As picture editor and later art director of Holiday magazine — where it so happens I published my first story for actual money back in 1967 — Frank assembled a formidable repertory company of photographers, including Slim Aarons, Henri Cartier Bresson, Robert Capa, and Arnold Newman, and sent them out into the world with free rein and ample budgets. This was a glorious, profligate time when a photographer or illustrator would be told to bring back the essence of Hamburg or Venice and never told not to eat, drink and live very, very well. (The recent May Vanity Fair contains a fine story about Holiday in its heyday.)  Most of these stalwarts followed him when he became editor of Town & Country in 1972, where he turned what had been a chronicle of debutante balls and charity galas into a well-written, wonderfully illustrated, often cool, witty and wry look at the glittering world of the moneyed few. Frank’s strength, I think, was that though he didn’t come from money, he neither idolized nor envied nor secretly disdained the rich. Like a good anthropologist, he studied this particular tribe, figured out what was most interesting about them and their habitats, and found writers and photographers who could show their world in the most entertaining way. (I will never forget a Slim Aarons photo of a very rich Palm Beach wife posing on a bed with a stuffed hammerhead shark. Priceless!)
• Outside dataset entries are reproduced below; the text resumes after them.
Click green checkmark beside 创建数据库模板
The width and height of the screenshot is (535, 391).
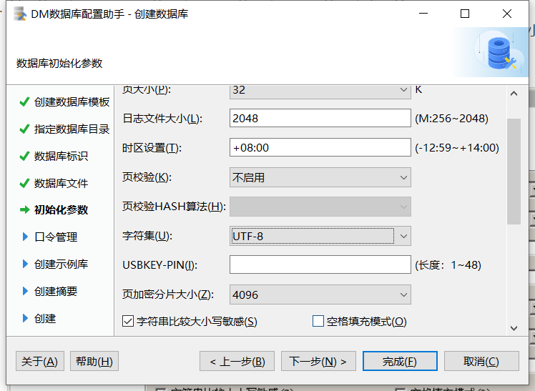pyautogui.click(x=25, y=102)
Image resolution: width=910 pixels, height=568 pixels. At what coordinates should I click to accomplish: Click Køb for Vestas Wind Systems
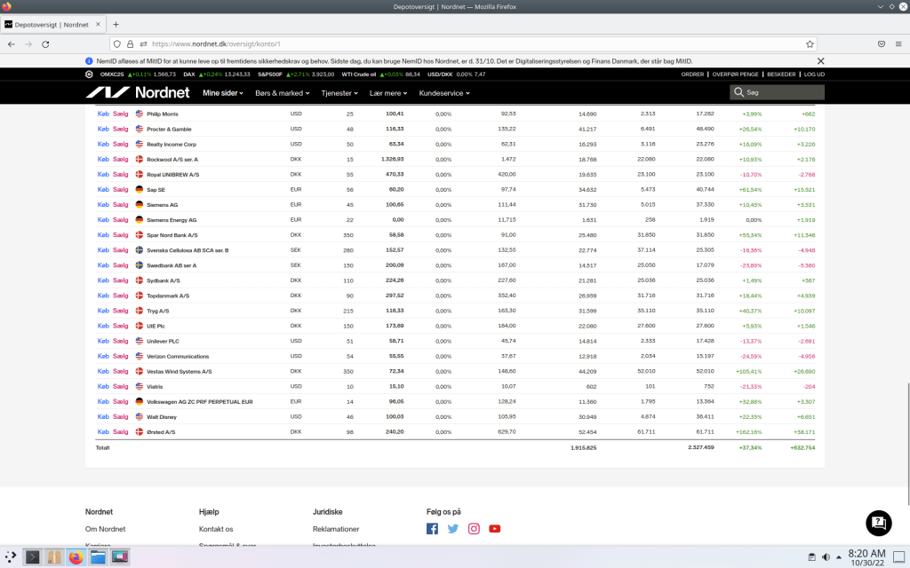point(103,371)
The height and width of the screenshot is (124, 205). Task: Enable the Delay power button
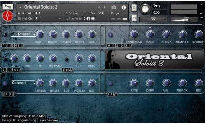click(111, 84)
I worked very briefly for Frank in the late eighties, when his good friend and deputy editor Arnold Erlich (the last man on earth to call me “kid”) died, and he asked me to come back to New York from San Francisco to sit in until a replacement could be hired. Frank offered me the job, but, for some reason I didn’t take it. However, when Frank retired, I tried out for his job, which I didn’t get. Frank was that rarest of star editors, a truly benevolent dictator. Everyone at the magazine adored him, and he was as kind and courtly as he was demanding. But when it came to final decisions on photos, layouts and typography — on all aspects of page design — Frank had the final say, and what he said always made sense. His wry eye and agile wit brought a feeling of fun and adventure to a once-staid publication. He had many of his coterie of Holiday photographers, with some talented additions to the globe-hopping group such as Tony Edgeworth and Jonathan Becker, and he encouraged them to be inventive, but always clear about their storytelling. As a result, Town & Country during Frank’s long, happy reign, was as good a magazine to look at as any at the time.


Town & Country spread, 1988, photograph by Matthew Klein. (via AIGA)
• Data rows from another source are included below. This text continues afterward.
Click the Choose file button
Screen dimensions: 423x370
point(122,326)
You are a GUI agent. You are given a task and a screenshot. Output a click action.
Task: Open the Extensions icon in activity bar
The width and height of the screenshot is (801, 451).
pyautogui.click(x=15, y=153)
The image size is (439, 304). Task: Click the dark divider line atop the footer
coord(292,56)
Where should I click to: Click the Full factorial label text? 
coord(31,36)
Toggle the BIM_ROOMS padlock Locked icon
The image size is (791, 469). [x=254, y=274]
Though gregarious and sociable, Frank had learned that the more accessible an editor-in-chief is, the less time he or she will have to think about the big picture. So while the entire editorial staff worked on one floor, Frank’s office was several floors higher. The fact that you had to get on an elevator to drop in on him made you think twice about why you needed to bother him. On the other hand, Frank never let this separation become isolation. He showed up throughout the day to look at layouts, to meet with editors about current and future stories, or just to hobnob in creative ways.
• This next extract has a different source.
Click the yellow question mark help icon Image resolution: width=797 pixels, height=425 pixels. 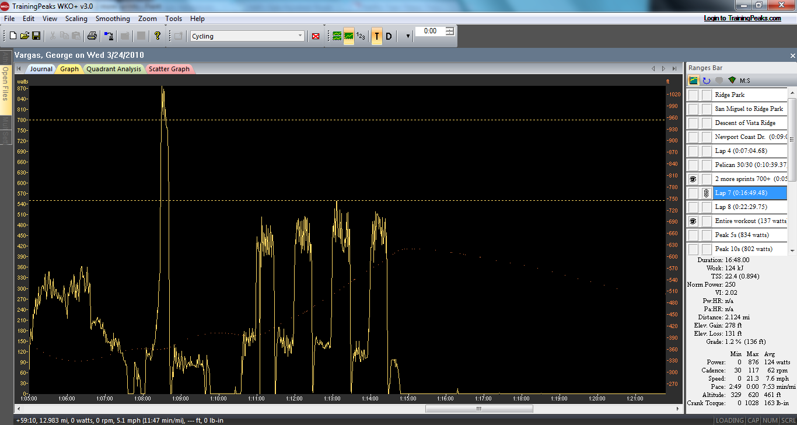tap(158, 36)
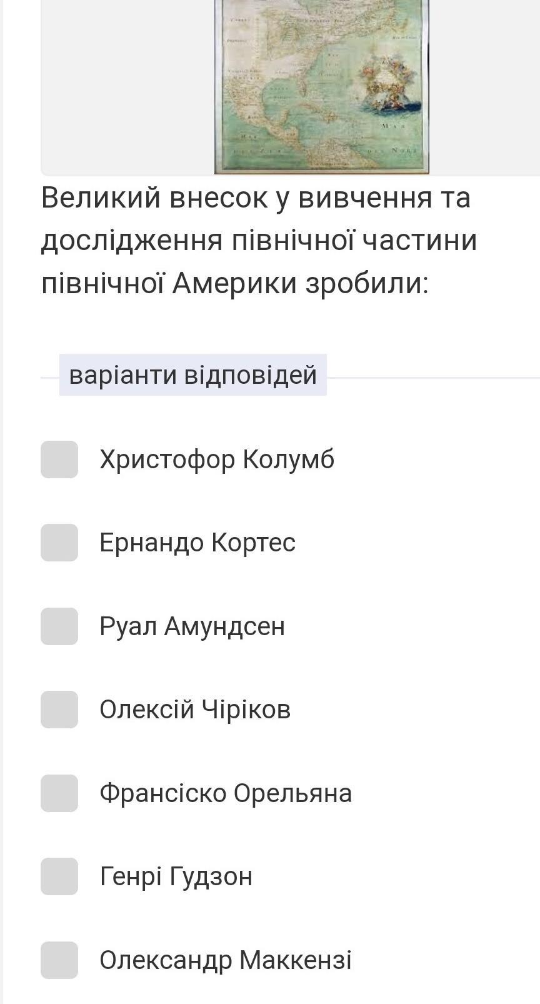
Task: Click the Христофор Колумб answer text
Action: pyautogui.click(x=217, y=459)
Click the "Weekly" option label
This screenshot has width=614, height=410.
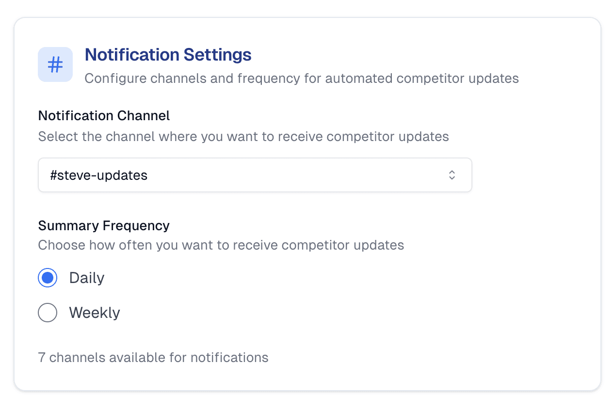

In a recent editor’s note in Vanity Fair, Graydon Carter reminisced fondly about lunches he’d had with Frank and Slim Aarons at Gallaghers, the classic steak house on West 52nd Street. I, too, often had that pleasure, though I will admit that Slim’s opinionated garrulousness sometimes stifled the conversation. Frank and I, however, frequently escaped to Cipriani (where we both ordered his favorite, risotto Milanese with kidneys).

At one of these Cipriani lunches when I was still at American Photographer Frank gave me some of the most important advice I’ve ever had. I had been a AP for a couple of years — which I now realize was the best job I ever had — and I recall that I was whining about how bored I was. Frank had no sympathy. “If you’re bored,” he said, “go back to your office and invent something.”

Like much good advice, this seemed, suddenly, obvious and right on target. So I did just that, and in the course of an inspired afternoon, I invented one monthly and two annual sections that ran for several years. I felt very pleased with myself, but I really owed it all to the great FZ.